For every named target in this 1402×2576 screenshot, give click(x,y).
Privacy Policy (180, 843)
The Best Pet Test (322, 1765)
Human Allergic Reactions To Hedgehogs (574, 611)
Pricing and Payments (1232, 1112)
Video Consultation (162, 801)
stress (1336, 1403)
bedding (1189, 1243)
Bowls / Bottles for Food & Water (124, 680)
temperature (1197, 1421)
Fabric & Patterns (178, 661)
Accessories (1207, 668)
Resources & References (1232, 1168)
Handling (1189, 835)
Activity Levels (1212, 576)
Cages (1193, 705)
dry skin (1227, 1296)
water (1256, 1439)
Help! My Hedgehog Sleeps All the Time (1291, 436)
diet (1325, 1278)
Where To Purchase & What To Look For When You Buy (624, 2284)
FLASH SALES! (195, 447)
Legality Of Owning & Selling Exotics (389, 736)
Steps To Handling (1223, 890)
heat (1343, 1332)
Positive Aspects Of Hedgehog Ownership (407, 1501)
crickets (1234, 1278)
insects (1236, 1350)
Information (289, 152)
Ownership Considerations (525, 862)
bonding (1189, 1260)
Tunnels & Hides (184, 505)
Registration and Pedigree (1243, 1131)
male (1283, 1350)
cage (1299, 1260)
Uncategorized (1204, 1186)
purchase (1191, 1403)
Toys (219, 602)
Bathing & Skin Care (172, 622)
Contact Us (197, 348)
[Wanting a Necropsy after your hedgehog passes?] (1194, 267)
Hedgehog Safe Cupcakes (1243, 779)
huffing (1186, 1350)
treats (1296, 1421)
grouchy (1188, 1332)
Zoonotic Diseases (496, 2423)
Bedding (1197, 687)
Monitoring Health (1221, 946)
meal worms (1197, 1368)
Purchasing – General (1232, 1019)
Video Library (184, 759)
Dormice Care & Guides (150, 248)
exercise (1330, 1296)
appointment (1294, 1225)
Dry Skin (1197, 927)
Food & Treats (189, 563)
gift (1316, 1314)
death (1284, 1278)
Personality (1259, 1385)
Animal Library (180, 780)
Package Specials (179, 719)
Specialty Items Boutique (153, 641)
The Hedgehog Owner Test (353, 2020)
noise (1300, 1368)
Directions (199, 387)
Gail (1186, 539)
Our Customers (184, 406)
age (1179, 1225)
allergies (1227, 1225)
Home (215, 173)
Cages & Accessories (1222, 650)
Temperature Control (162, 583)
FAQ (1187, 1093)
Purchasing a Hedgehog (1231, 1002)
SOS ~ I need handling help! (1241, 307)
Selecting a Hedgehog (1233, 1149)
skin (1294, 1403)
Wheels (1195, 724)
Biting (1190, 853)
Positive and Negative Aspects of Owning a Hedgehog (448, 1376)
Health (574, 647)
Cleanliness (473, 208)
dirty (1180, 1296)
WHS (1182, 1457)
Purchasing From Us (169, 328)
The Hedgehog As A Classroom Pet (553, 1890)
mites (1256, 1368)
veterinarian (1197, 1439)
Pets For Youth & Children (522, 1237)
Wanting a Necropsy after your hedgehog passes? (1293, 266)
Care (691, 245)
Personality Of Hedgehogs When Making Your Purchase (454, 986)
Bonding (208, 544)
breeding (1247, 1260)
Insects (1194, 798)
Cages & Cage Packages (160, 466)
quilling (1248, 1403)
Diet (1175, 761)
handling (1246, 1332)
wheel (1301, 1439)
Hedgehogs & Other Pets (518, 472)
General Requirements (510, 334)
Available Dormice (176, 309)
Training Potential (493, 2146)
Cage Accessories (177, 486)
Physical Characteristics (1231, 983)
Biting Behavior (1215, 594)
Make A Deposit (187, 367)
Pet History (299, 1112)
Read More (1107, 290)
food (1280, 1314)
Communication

◇ ◇ ◇

• _PROBLEM DETAILS_
In the data above, find the line that contains "Cleanliness (473, 208)" and the line that contains "Care (691, 245)". Repeat exactly those lines and every line between them, and only those.

• _ANSWER_
Cleanliness (473, 208)
dirty (1180, 1296)
WHS (1182, 1457)
Purchasing From Us (169, 328)
The Hedgehog As A Classroom Pet (553, 1890)
mites (1256, 1368)
veterinarian (1197, 1439)
Pets For Youth & Children (522, 1237)
Wanting a Necropsy after your hedgehog passes? (1293, 266)
Care (691, 245)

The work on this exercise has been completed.